## Exercise input
—————

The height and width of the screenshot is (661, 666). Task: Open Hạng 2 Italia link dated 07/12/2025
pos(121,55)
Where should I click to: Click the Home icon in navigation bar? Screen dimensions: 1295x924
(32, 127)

—————

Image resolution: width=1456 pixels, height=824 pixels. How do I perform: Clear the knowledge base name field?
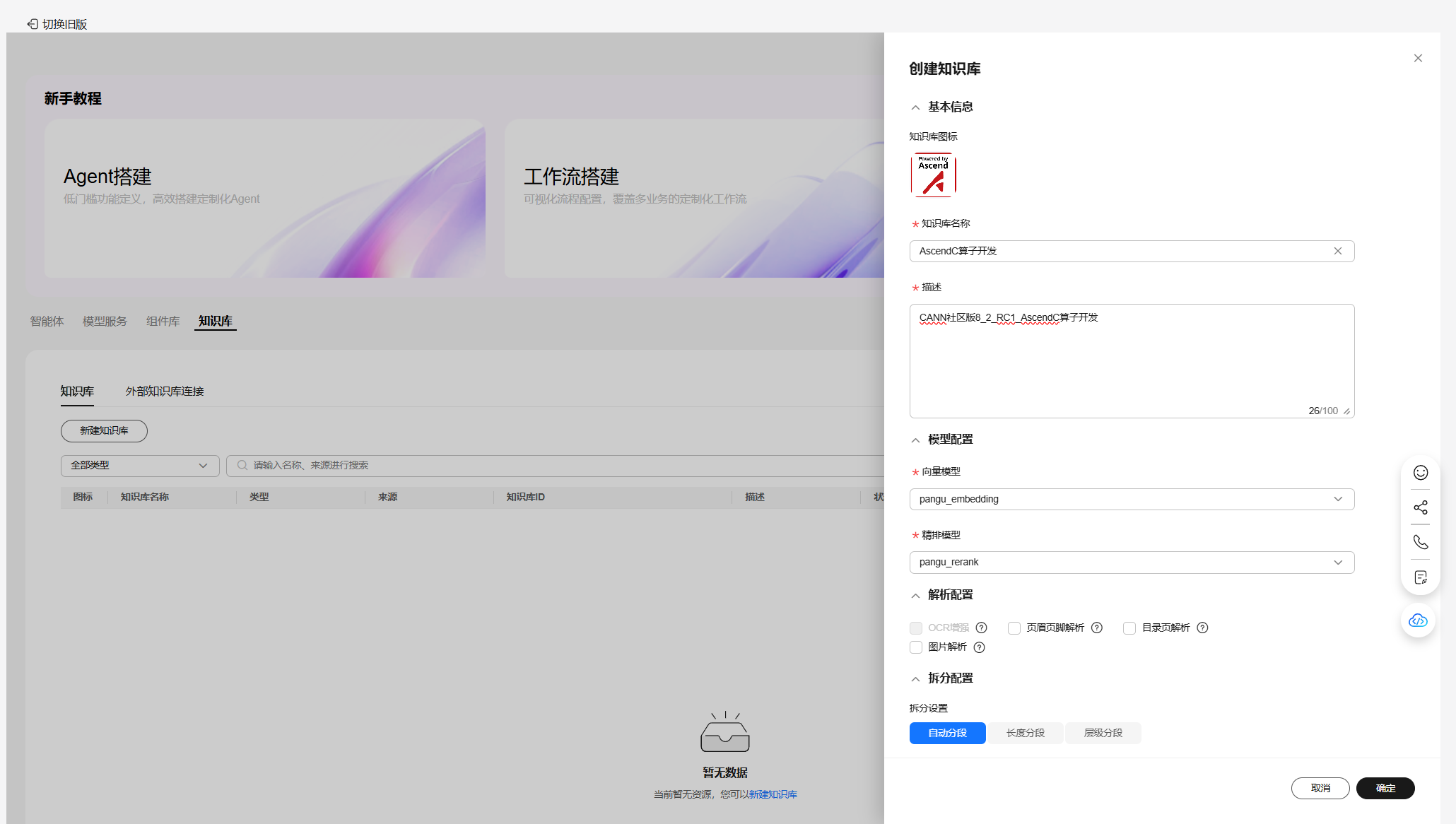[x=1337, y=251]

—————

## Written task
Print the lines starting at the line containing "Image resolution: width=1456" and ending at the line containing "[x=1337, y=251]", including both, and leave the pictures out.

## Solution to this exercise
Image resolution: width=1456 pixels, height=824 pixels. How do I perform: Clear the knowledge base name field?
[x=1337, y=251]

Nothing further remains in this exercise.